Sorge spontanea la domanda sull’opportunità di dar vita ad una guerra sindacale anche nella tv pubblica, che dovrebbe rappresentare tutti i cittadini. Le persone che non votano né a destra né a sinistra e che hanno visioni della società decisamente distanti da tutte le opzioni politiche come dovrebbero reagire visto che contribuiscono anch’esse con il canone alla sopravvivenza della Rai?

Senza ombra di dubbio, il 2023 verrà ricordato da tutta la Rai come un periodo di grandi cambiamenti. Nel momento in cui Viale Mazzini è sempre più concentrato sul progetto di trasformazione dell’azienda da un broadcast a una più moderna digital media company, progetto che procede molto lentamente, si sono inseriti tanti altri tasselli che hanno scombussolato le fondamenta di casa Rai. Dal problema degli ascolti al taglio del canone, passando per la definizione di un nuovo testo di contratto di servizio per il quinquennio 2023-2028.

Non sarebbe la prima volta che qualcuno cerca di creare un sindacato di destra contrapposto all’Usigrai. Negli anni Novanta fu attivo e parecchio contrastato il SingRai (Sindacato nuovo dei giornalisti Rai), animato da uno spirito culturale e politico vicino al centrodestra. La situazione di oggi è la medesima, con la differenza che l’Unirai può avvalersi dei vantaggi derivanti dallo spoils system meloniano.

Come c’era da aspettarsi, la Federazione nazionale della stampa italiana (Fnsi) ha preso subito posizione sull’argomento, dichiarando apertamente la sua contrarietà. Sarà solo gelosia e paura di perdere iscritti? Ufficialmente la Fnsi ritiene che «la creazione di una nuova rappresentanza finirebbe solo per eliminare il bene di un sindacato unitario, di un sindacato che sintetizzi le differenze di pensiero e di valutazione sui fatti».

Ma i promotori di Unirai pare stiano facendo molti proseliti (alcune centinaia di giornalisti della tv pubblica) e siano pronti al battesimo della nuova iniziativa fissato per giovedì 30 novembre. Online è già stata diffusa una locandina che pubblicizza i dettagli dell’evento, che si terrà a Roma, all’auditorium “Due Pini”, nei pressi di Piazza Giuochi Delfici. È stato anche aperto un gruppo su WhatsApp, che conta già quasi 300 membri, pare anche membri dell’Usigrai e giornalisti di testate schierate a sinistra, tra cui direttori e vice-direttori.

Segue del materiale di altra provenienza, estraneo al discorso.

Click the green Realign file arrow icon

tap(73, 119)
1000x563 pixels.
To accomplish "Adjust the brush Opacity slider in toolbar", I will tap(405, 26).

Ancora silenzio e anonimato per quanto riguarda i leader dell’Unirai, ma le figure che hanno espresso interesse verso la nuova associazione sono molteplici: si va da Giampaolo Rossi, direttore generale della Rai, che studia da mesi per sé un futuro da amministratore delegato, passando per Paolo Corsini, direttore dell’approfondimento Rai, Nicola Rao, direttore del Tg2 e la neo vice-direttore del Tg1 Incoronata Boccia. Oggi i giornalisti Rai considerati vicini alla destra guidano una corrente minoritaria, Pluralismo e Libertà.

Unirai può essere quindi inteso come un primo tassello per la costruzione di una maggiore indipendenza della destra nella rappresentanza dei giornalisti Rai. Nel futuro si progetta di farla diventare una costola distaccata, col compito di contrastare Usigrai e imprimere una svolta nel mondo sindacale. Ma la Fnsi non sembra intenzionata ad autorizzare il nuovo sindacato, che ha comunque bisogno del suo imprimatur per strutturarsi.

Rimane da fare una considerazione amara. Contrapporre sindacato a sindacato significa prendere atto che esiste una naturale propensione degli stessi giornalisti a indossare l’elmetto e ad assumere posizioni politiche. Nulla di più distante dallo statuto della professione giornalistica, fondato sull’autonomia del giornalista, e dalle leggi istitutive della Rai, che stabiliscono l’indipendenza della tv pubblica. Il centrodestra farebbe più bella figura a tentare di cambiare davvero il sistema (avrebbe i numeri in Parlamento per farlo) anziché comportarsi esattamente come tutti gli altri, vale a dire occupando e gestendo la Rai come un luogo di straordinario potere mediatico.